Part of a data file →

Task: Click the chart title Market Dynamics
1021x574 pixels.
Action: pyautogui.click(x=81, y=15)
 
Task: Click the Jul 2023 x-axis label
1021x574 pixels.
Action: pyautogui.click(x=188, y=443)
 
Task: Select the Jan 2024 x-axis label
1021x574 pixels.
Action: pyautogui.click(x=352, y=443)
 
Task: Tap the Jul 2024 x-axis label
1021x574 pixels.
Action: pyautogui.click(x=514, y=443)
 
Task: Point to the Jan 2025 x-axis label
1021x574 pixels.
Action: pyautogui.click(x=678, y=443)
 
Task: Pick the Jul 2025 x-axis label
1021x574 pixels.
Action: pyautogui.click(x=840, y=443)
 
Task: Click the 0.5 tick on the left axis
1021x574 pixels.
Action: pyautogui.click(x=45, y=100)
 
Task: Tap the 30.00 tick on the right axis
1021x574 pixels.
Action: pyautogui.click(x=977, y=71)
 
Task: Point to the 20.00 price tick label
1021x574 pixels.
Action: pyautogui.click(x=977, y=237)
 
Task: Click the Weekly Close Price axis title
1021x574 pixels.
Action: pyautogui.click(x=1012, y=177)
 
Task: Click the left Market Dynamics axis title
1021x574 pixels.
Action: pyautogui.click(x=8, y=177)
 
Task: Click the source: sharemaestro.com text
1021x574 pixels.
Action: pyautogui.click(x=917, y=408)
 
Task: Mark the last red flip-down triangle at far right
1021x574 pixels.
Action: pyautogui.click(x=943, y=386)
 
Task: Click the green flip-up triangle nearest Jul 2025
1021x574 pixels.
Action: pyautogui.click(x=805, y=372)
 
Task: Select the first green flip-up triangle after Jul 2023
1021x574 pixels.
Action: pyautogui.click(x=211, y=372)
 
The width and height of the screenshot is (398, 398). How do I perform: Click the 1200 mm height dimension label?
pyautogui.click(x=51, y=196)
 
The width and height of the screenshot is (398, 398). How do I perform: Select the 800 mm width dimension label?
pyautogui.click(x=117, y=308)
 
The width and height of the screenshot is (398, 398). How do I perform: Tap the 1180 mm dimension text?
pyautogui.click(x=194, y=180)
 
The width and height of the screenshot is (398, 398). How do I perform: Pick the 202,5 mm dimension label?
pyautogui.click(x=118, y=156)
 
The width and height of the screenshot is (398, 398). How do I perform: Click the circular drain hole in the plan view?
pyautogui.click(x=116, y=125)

Task instructions → Reproduce every line of the listing above, unchanged.

Task response →
Task: Click the chart title Market Dynamics
1021x574 pixels.
Action: pyautogui.click(x=81, y=15)
 
Task: Click the Jul 2023 x-axis label
1021x574 pixels.
Action: pyautogui.click(x=188, y=443)
 
Task: Select the Jan 2024 x-axis label
1021x574 pixels.
Action: pyautogui.click(x=352, y=443)
 
Task: Tap the Jul 2024 x-axis label
1021x574 pixels.
Action: pyautogui.click(x=514, y=443)
 
Task: Point to the Jan 2025 x-axis label
1021x574 pixels.
Action: pyautogui.click(x=678, y=443)
 
Task: Pick the Jul 2025 x-axis label
1021x574 pixels.
Action: pyautogui.click(x=840, y=443)
 
Task: Click the 0.5 tick on the left axis
1021x574 pixels.
Action: pyautogui.click(x=45, y=100)
 
Task: Tap the 30.00 tick on the right axis
1021x574 pixels.
Action: pyautogui.click(x=977, y=71)
 
Task: Point to the 20.00 price tick label
1021x574 pixels.
Action: pyautogui.click(x=977, y=237)
 
Task: Click the Weekly Close Price axis title
1021x574 pixels.
Action: pyautogui.click(x=1012, y=177)
 
Task: Click the left Market Dynamics axis title
1021x574 pixels.
Action: pyautogui.click(x=8, y=177)
 
Task: Click the source: sharemaestro.com text
1021x574 pixels.
Action: pyautogui.click(x=917, y=408)
 
Task: Mark the last red flip-down triangle at far right
1021x574 pixels.
Action: pyautogui.click(x=943, y=386)
 
Task: Click the green flip-up triangle nearest Jul 2025
1021x574 pixels.
Action: pyautogui.click(x=805, y=372)
 
Task: Select the first green flip-up triangle after Jul 2023
1021x574 pixels.
Action: pyautogui.click(x=211, y=372)
 
The width and height of the screenshot is (398, 398). How do I perform: Click the 1200 mm height dimension label?
pyautogui.click(x=51, y=196)
 
The width and height of the screenshot is (398, 398). How do I perform: Select the 800 mm width dimension label?
pyautogui.click(x=117, y=308)
 
The width and height of the screenshot is (398, 398). How do I perform: Tap the 1180 mm dimension text?
pyautogui.click(x=194, y=180)
 
The width and height of the screenshot is (398, 398). How do I perform: Pick the 202,5 mm dimension label?
pyautogui.click(x=118, y=156)
 
The width and height of the screenshot is (398, 398). How do I perform: Click the circular drain hole in the plan view?
pyautogui.click(x=116, y=125)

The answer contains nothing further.